Her nomadic upbringing shaped her. Jean was born on a boat in the middle of the Caribbean Sea. The first land the boat encountered was Haiti, where she was registered. Her mother came from the Dominican Republic, her father from Curacao. Very soon they moved to Santo Domingo, but the family traveled a lot with her father’s folkloristic theatre. In 1967 Jean went back to Haiti to stay with an aunt. There she met the well known Haitian painter, Paul George Hector. He became her first husband. At first she helped him with cleaning his brushes and tidying his atelier, but in a short time she also started to paint and got her first exhibitions in Haiti, Santo Domingo and also in Jamaica.
After her divorce Jean took the decision to go back to Curacao. Her first exhibition on the island took place in 1977. The following year she showed her work in the Cultural Center. The local papers were positive and that helped her find her way from that moment on.

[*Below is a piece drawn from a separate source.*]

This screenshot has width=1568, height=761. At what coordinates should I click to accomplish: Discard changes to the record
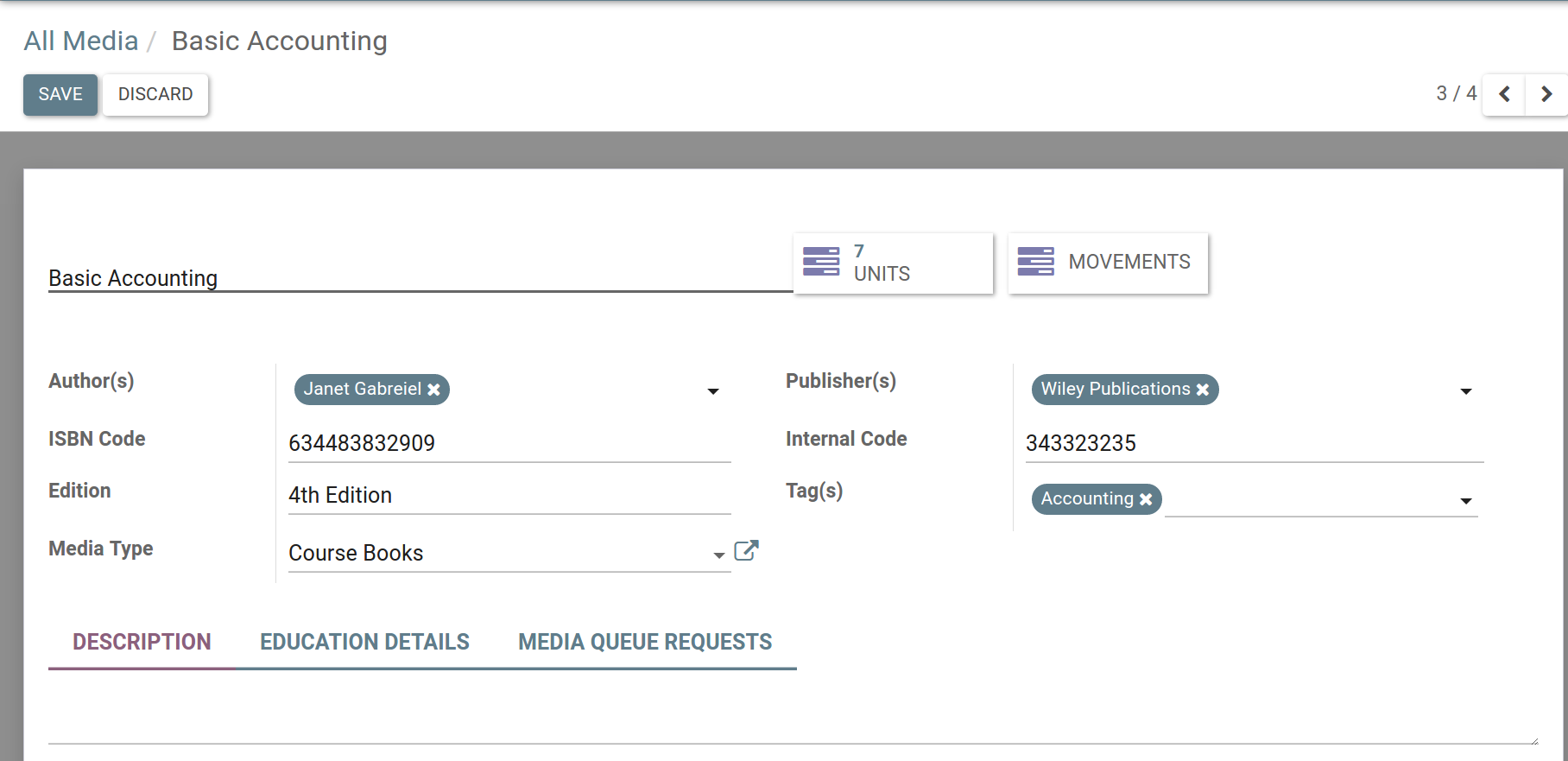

Jean then left Curacao with a scholarship for New York where she studied at the Art Students League. She took lessons as well in painting as in sculpting. She received a prize for best student under supervision of Professor Knox Martin. That made her a member of the Students Art League and an exhibition of her work was organized in the Woman Art Gallery. She briefly opened a gallery in the Rif Fort in Curacao, but had to close it because of her illness.
Since 2007 she has to miss a leg because of diabetes. She also lost a finger on her right hand. But her condition doesn’t stop her to keep on painting full of passion and exuberance. Even though she calls the Dominican Republic her home now, her atelier at Kwartje 75 is still open for public.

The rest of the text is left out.